What you have to do :: Below, find the line containing "447x282 pixels." and the line containing "Select SYSTEM in the sidebar"; reproduce exactly those two and every line between them, omitting pictures.

Information ::
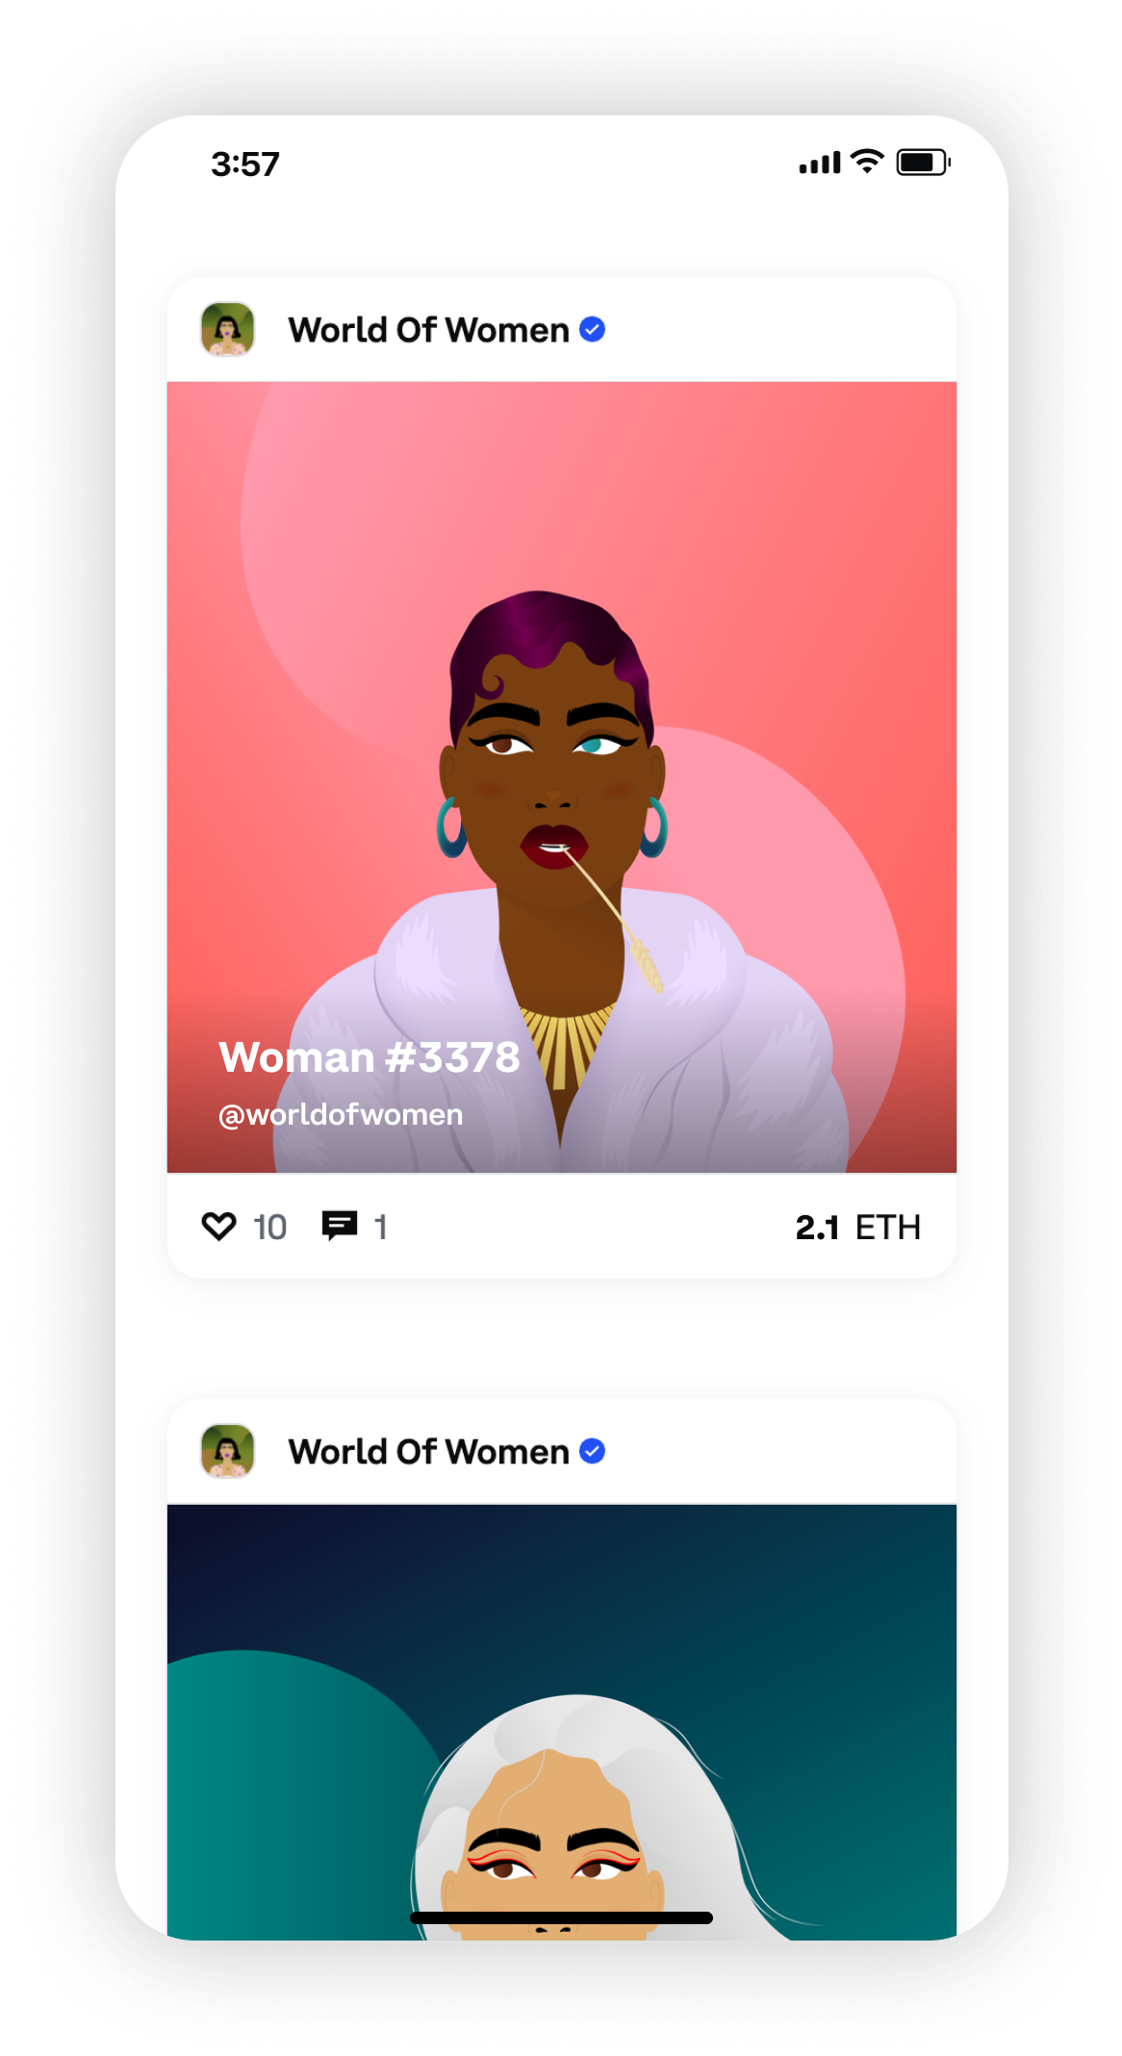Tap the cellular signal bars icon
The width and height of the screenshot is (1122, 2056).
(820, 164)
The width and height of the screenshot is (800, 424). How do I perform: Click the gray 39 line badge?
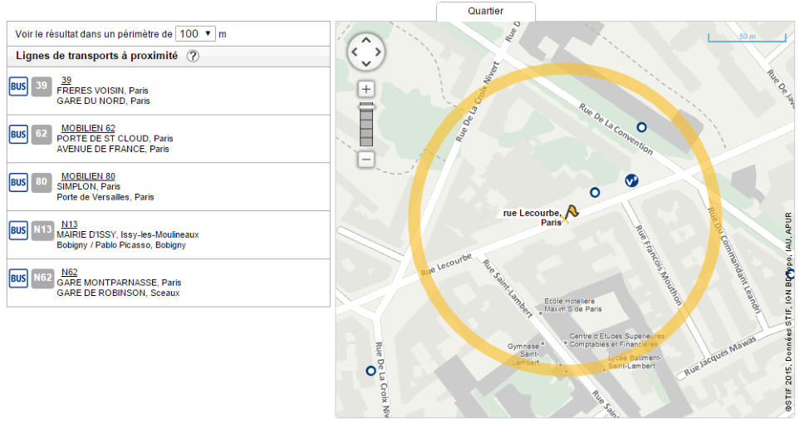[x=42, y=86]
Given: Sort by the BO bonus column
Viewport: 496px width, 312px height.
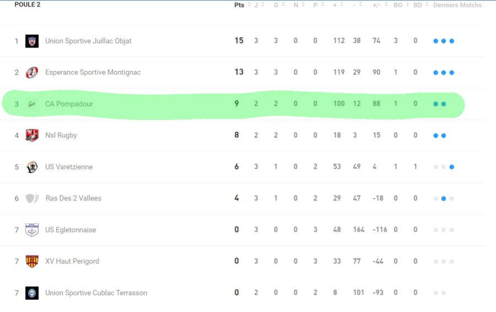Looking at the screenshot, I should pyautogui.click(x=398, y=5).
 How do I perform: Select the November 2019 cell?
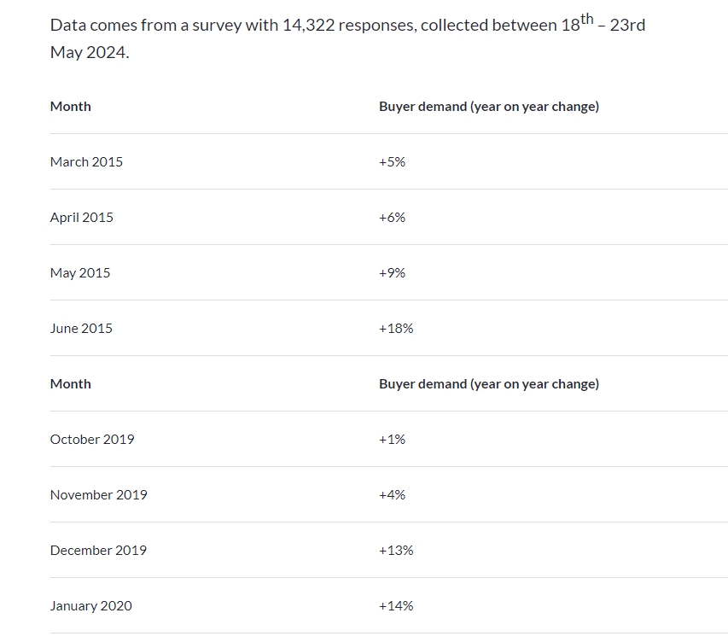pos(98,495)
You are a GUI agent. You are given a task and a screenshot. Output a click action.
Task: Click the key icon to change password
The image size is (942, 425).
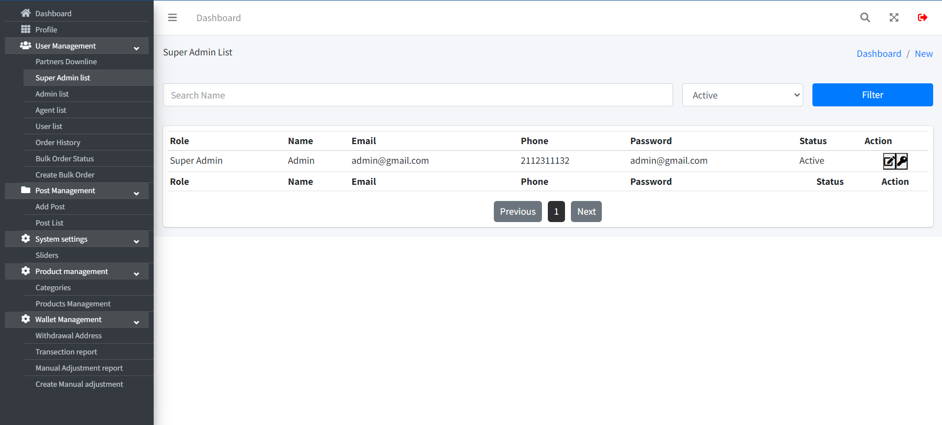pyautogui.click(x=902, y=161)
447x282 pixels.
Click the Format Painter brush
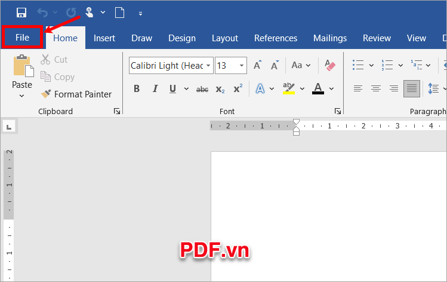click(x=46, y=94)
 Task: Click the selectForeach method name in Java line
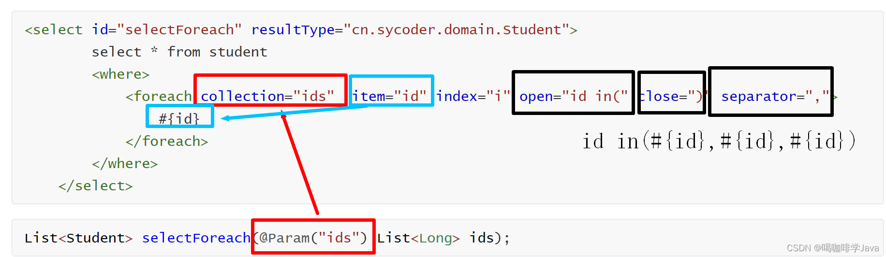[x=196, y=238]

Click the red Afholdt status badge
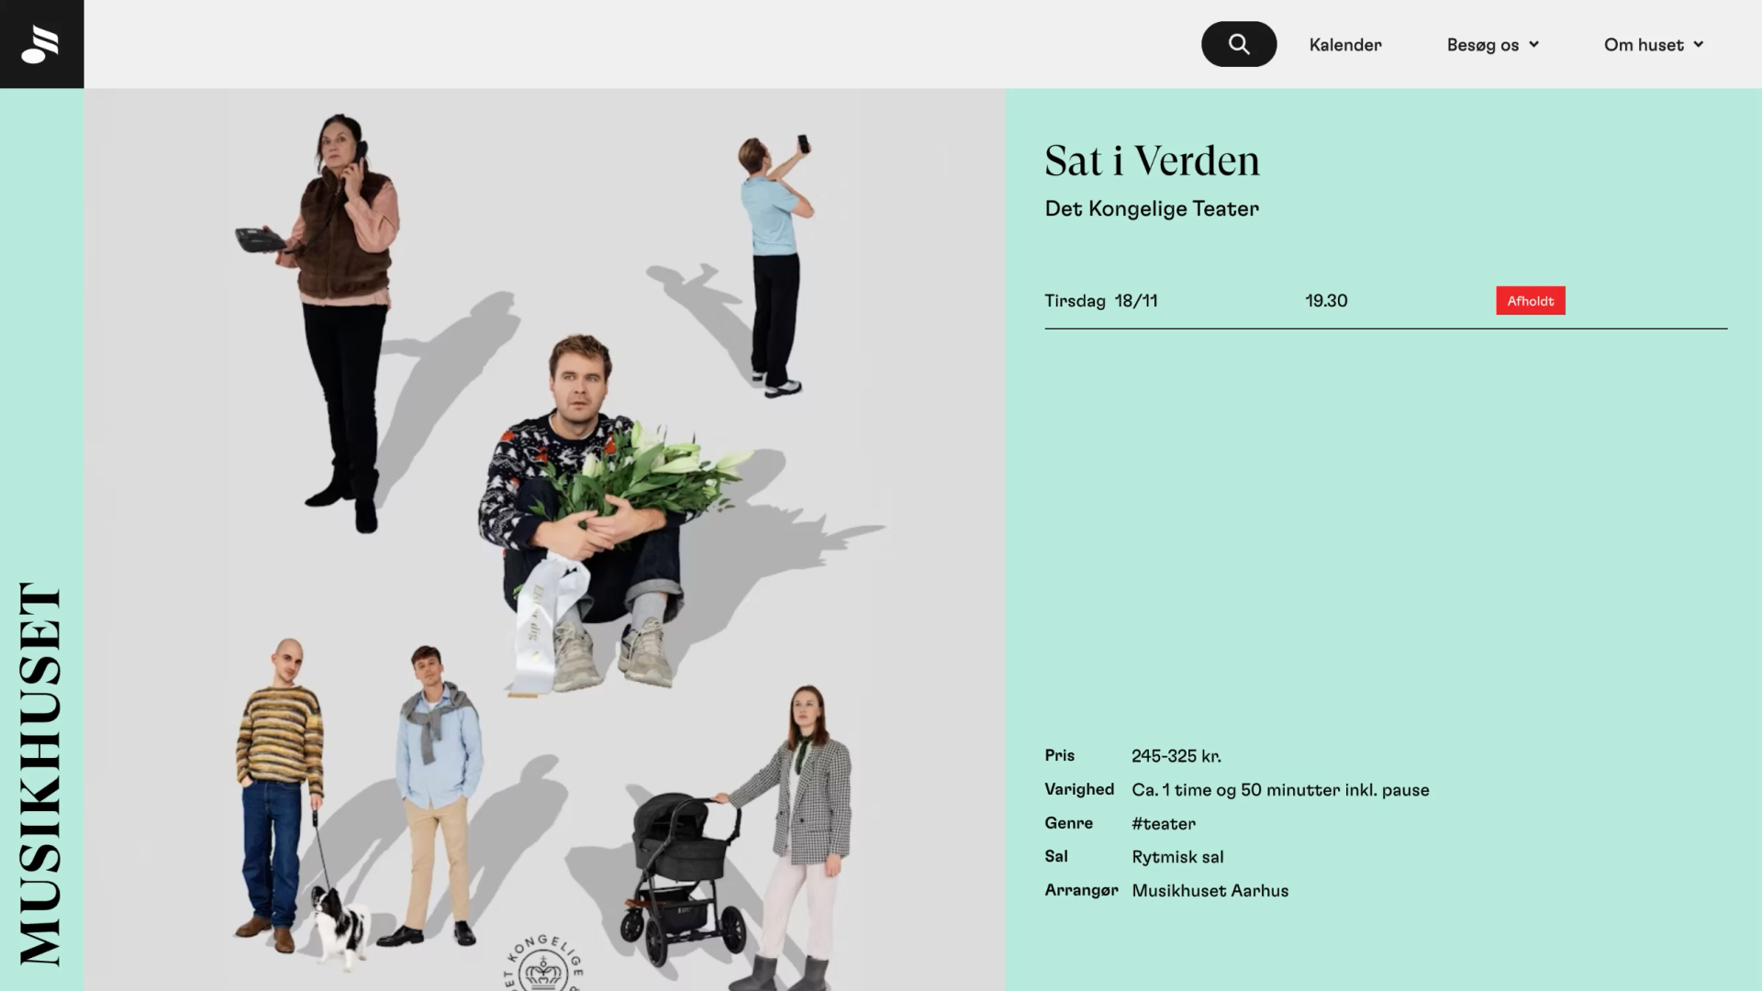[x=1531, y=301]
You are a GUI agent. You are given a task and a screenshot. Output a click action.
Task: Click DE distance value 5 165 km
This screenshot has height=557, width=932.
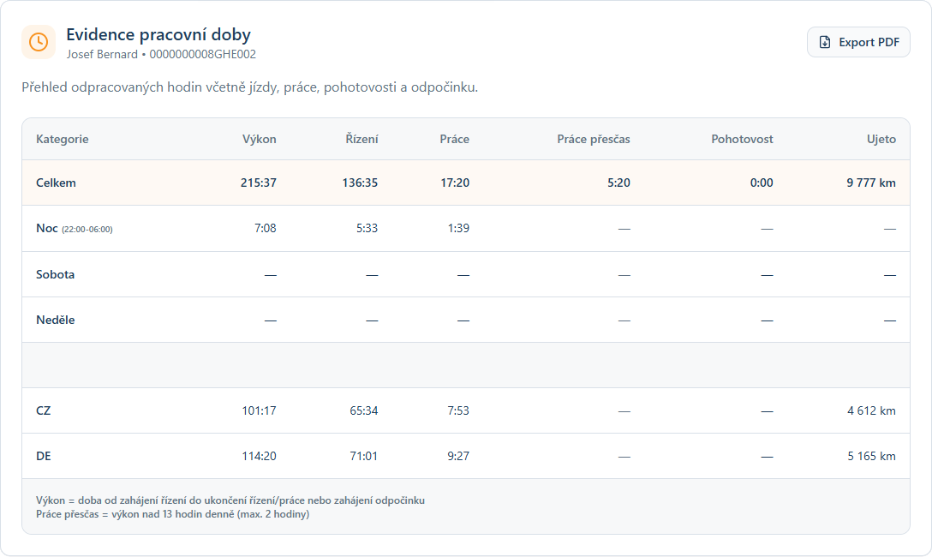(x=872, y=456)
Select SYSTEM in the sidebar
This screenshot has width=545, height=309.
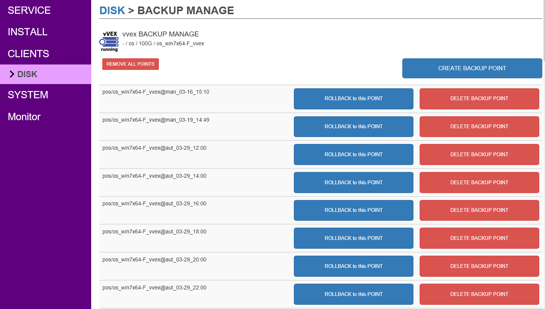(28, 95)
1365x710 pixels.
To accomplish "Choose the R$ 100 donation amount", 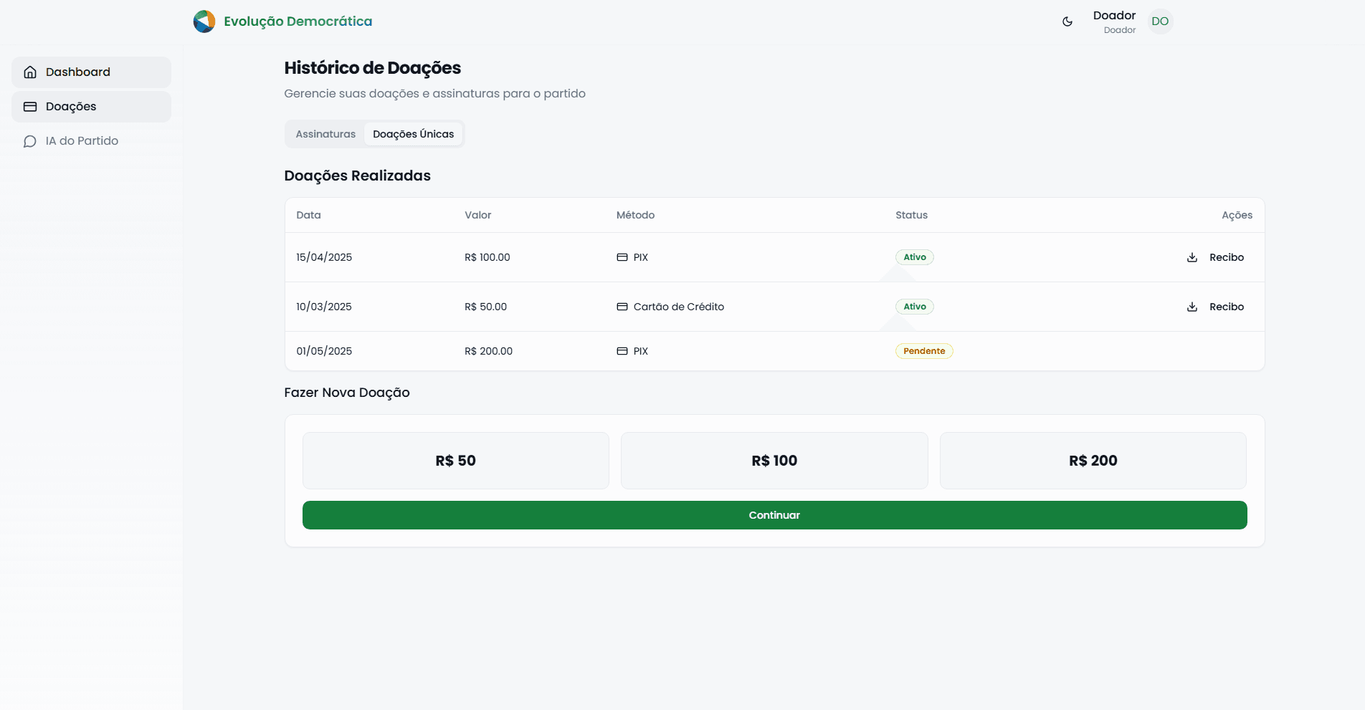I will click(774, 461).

Response to this task ::
447x282 pixels.
Click the Format Painter brush
click(x=46, y=94)
 Task: Click the selectForeach method name in Java line
[x=196, y=238]

Click the red Afholdt status badge
[x=1531, y=301]
You are a GUI agent. You are given a task and a screenshot. Output a click action.
Task: Click DE distance value 5 165 km
This screenshot has height=557, width=932.
(x=872, y=456)
Select SYSTEM in the sidebar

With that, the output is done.